▸ **Objective 1**
In the HDFS post, what block and generation stamp does the example give as the DataNode's actual replica?
▸ **Objective 2**
Transcribe the part of the HDFS post starting at "You are viewing" and ending at "information of the DataNode.".

You are viewing a plain text version of this content. The canonical link for it is here.
Posted to common-issues@hadoop.apache.org by "ZanderXu (via GitHub)" <gi...@apache.org> on 2023/05/05 03:35:31 UTC

[GitHub] [hadoop] ZanderXu commented on pull request #5583: HDFS-16987. [BugFix] MarkBlockAsCorrupt should not mark a replica as corrupted if the DN has a newest replica

ZanderXu commented on PR #5583:
URL: https://github.com/apache/hadoop/pull/5583#issuecomment-1535657249

   @Hexiaoqiao @ayushtkn Master, after deep thinking, maybe we can only fix this problem when processAllPendingDNMessages, because namenode doesn't know whether this report is consistent with the actual replica storage information of the DataNode.
   
   **Case1: This report with small GS is postponed report, which is different from the actual replica of the datanode.**
   For example:
   
   - The actual replica of DN is: blk_1024_1002
   - The postponed report is: blk_1024_1001
   
   For this case, namenode can ignore this postponed report and doesn't mark it as a corrupted replica.

▸ **Supplied data**
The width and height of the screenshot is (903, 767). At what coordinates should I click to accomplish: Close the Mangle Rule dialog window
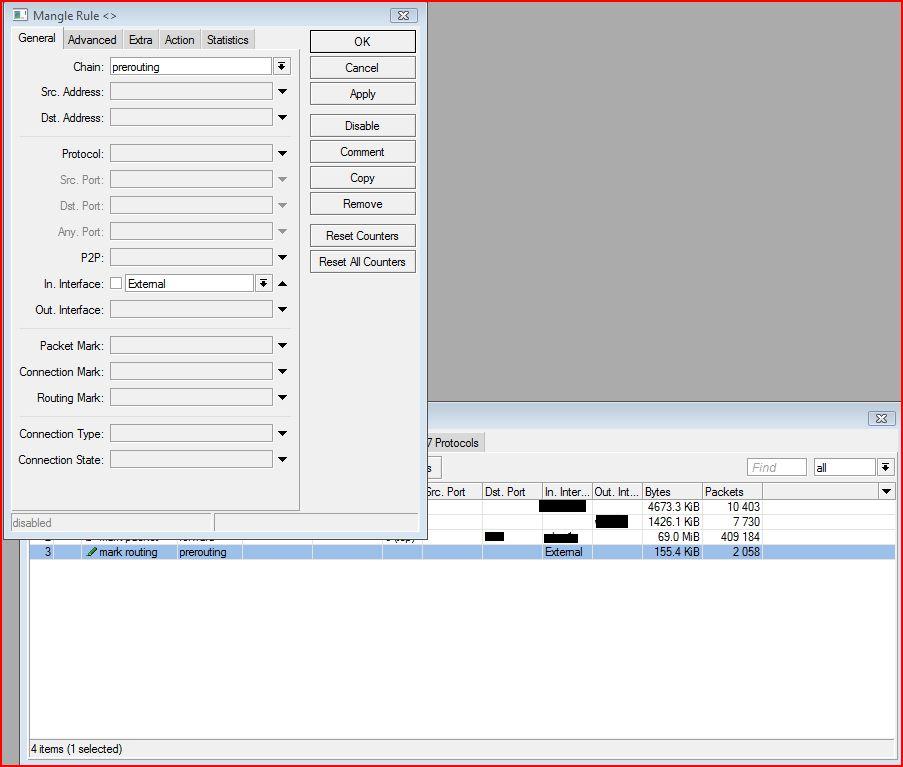tap(403, 16)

▸ **Complete output 1**
blk_1024_1002

▸ **Complete output 2**
You are viewing a plain text version of this content. The canonical link for it is here.
Posted to common-issues@hadoop.apache.org by "ZanderXu (via GitHub)" <gi...@apache.org> on 2023/05/05 03:35:31 UTC

[GitHub] [hadoop] ZanderXu commented on pull request #5583: HDFS-16987. [BugFix] MarkBlockAsCorrupt should not mark a replica as corrupted if the DN has a newest replica

ZanderXu commented on PR #5583:
URL: https://github.com/apache/hadoop/pull/5583#issuecomment-1535657249

   @Hexiaoqiao @ayushtkn Master, after deep thinking, maybe we can only fix this problem when processAllPendingDNMessages, because namenode doesn't know whether this report is consistent with the actual replica storage information of the DataNode.